How to complete this task: Where the line containing "Task: Jump to start with previous track icon" appears below, start there and repeat each line exactly to the end. Leave the pictures out.

Entries shown:
☆ ☆ ☆ ☆ ☆ ☆ ☆

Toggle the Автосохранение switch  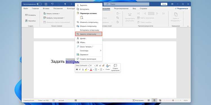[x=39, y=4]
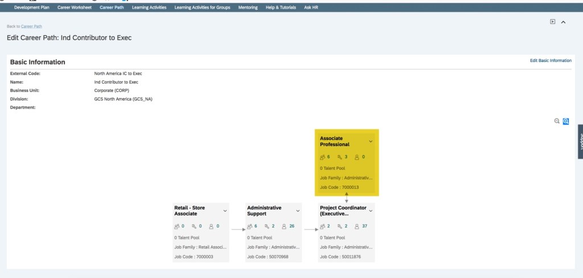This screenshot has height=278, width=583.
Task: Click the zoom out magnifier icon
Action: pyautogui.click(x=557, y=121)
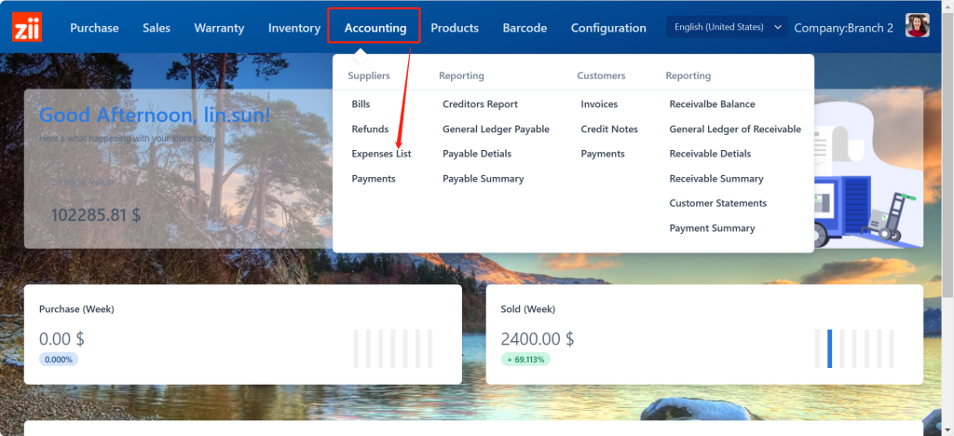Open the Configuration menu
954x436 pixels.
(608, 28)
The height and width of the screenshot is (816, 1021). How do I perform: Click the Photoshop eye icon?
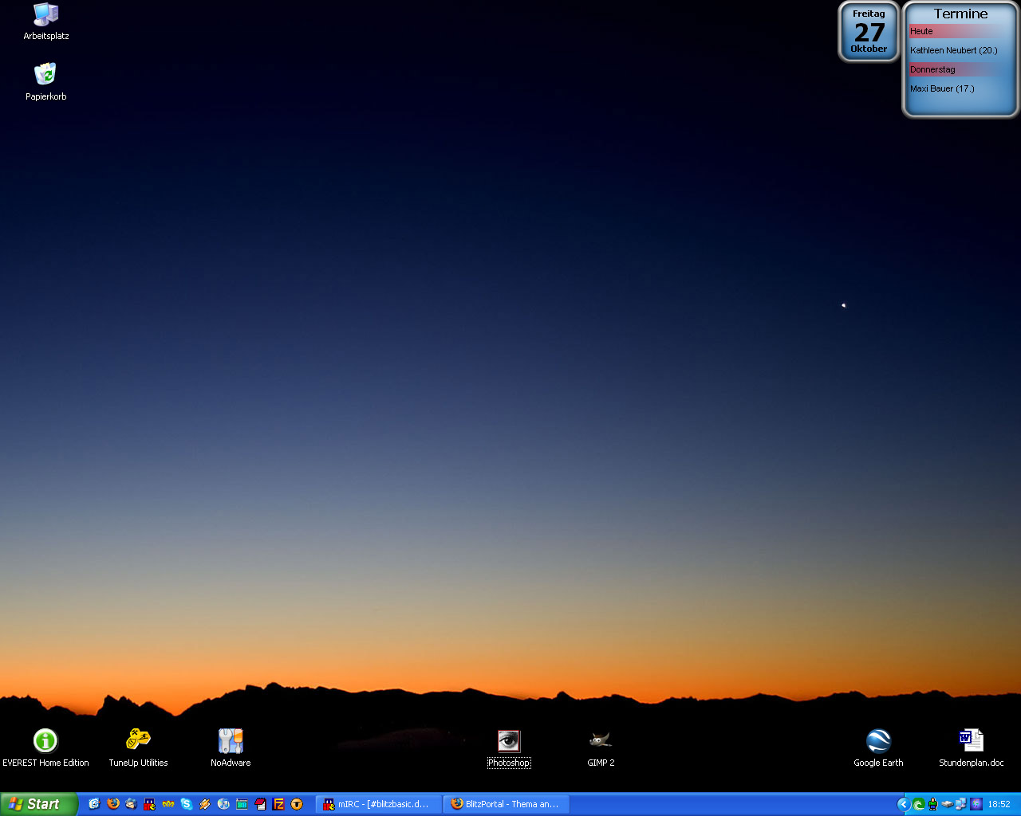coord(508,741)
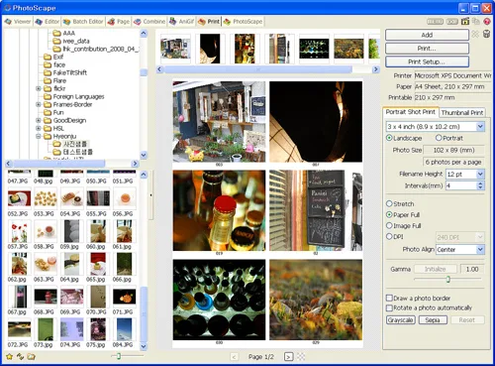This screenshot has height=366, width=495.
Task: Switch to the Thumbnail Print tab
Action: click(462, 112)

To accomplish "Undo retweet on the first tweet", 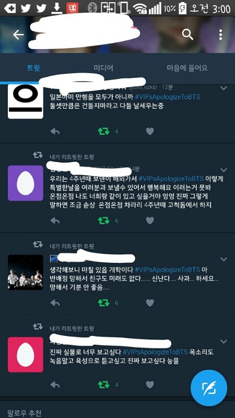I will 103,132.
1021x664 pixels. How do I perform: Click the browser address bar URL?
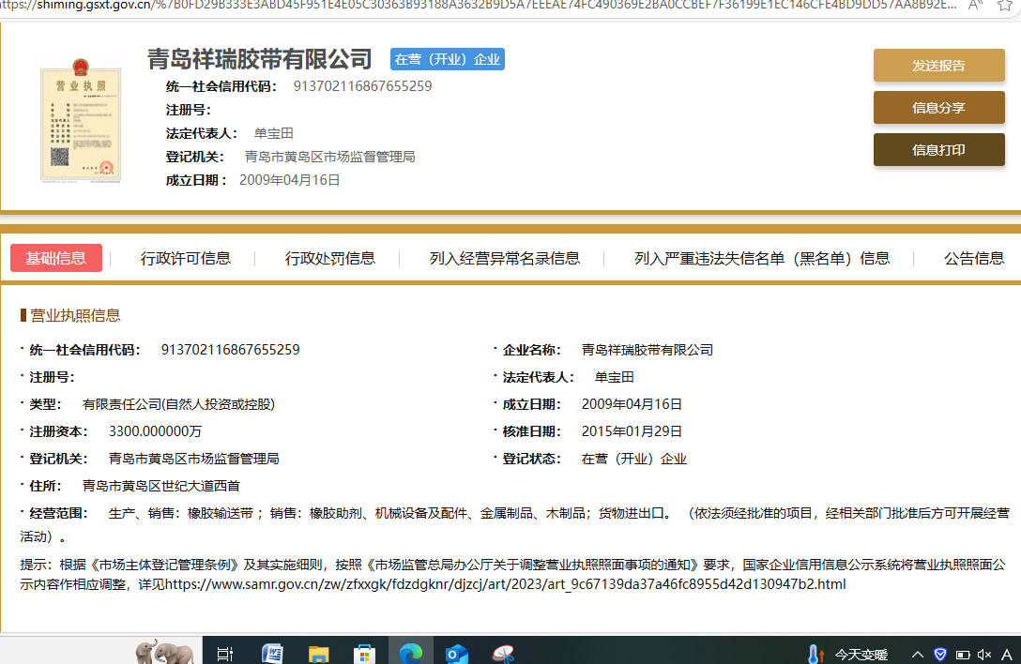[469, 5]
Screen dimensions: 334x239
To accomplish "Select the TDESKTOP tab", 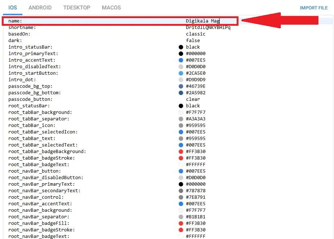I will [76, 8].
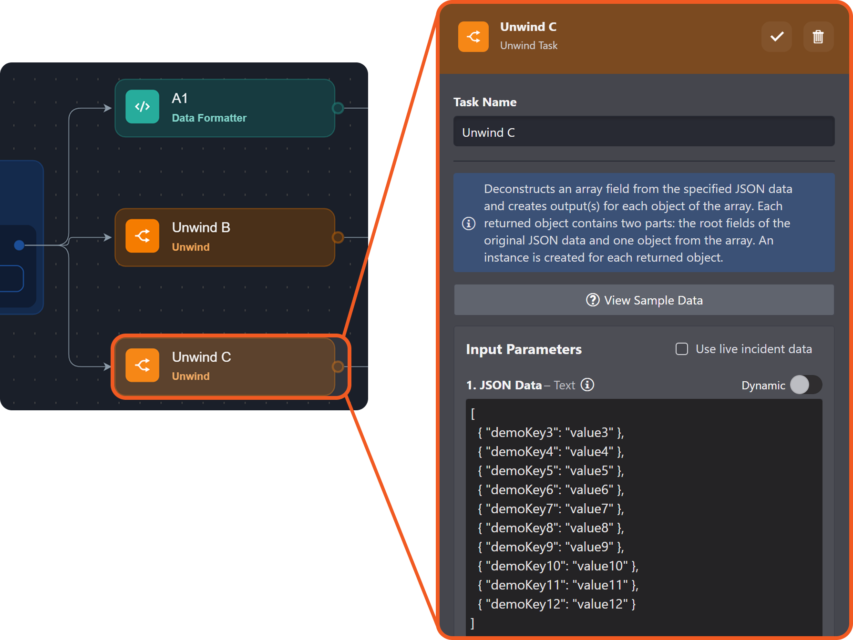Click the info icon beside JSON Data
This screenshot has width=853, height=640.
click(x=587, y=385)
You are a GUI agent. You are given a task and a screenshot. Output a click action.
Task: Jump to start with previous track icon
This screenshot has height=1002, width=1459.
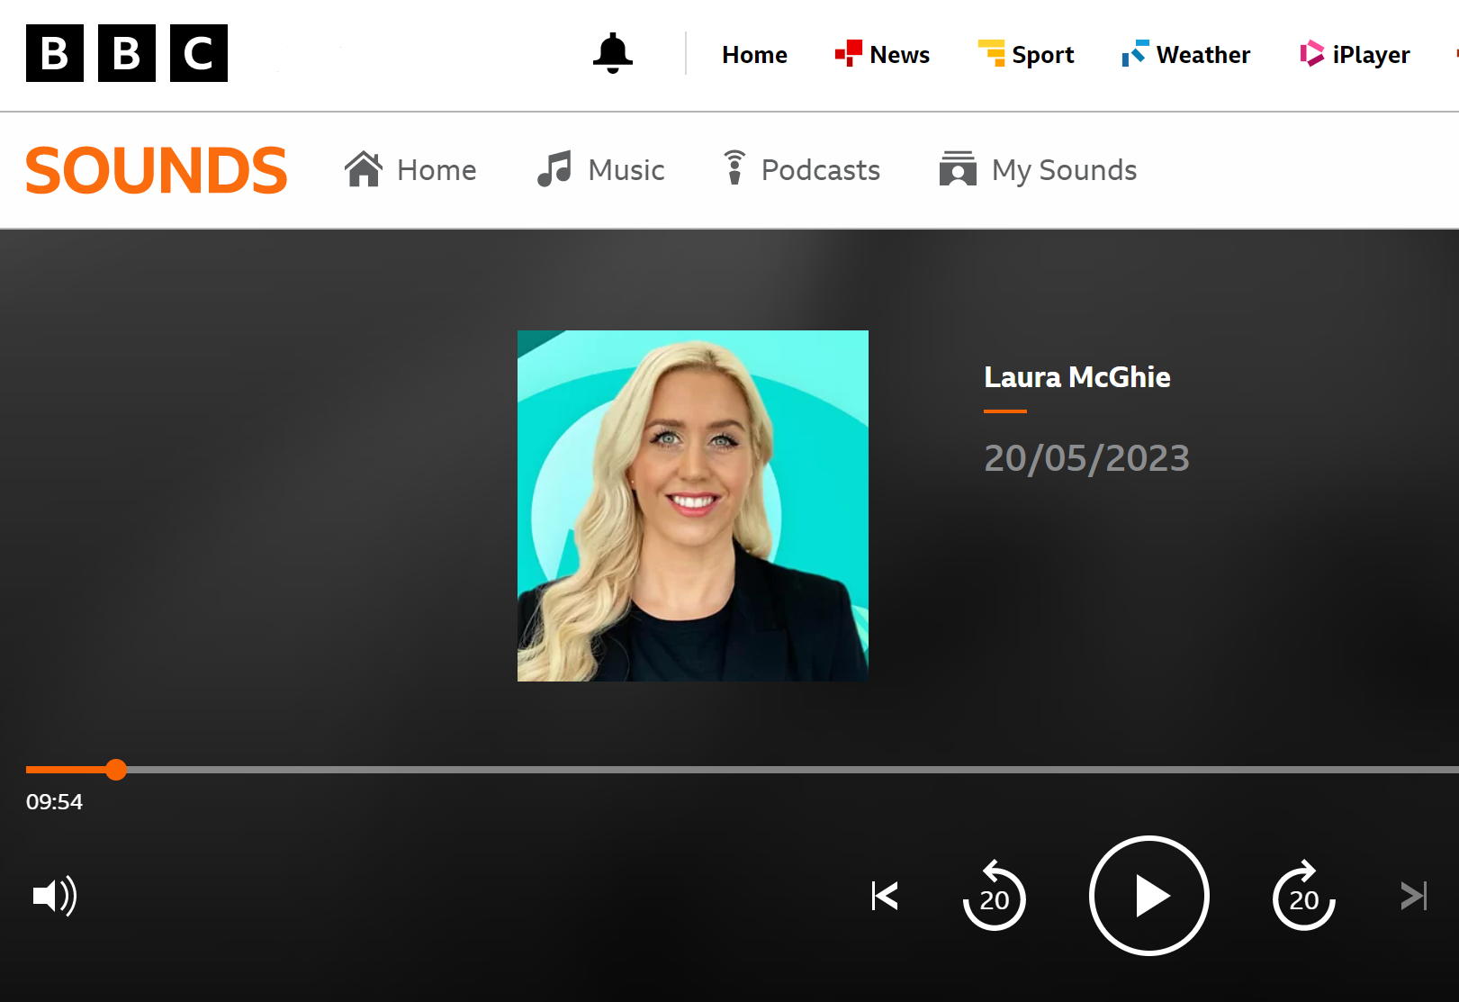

☆ ☆ ☆ ☆ ☆ ☆ ☆

Expected answer:
Task: Jump to start with previous track icon
This screenshot has height=1002, width=1459.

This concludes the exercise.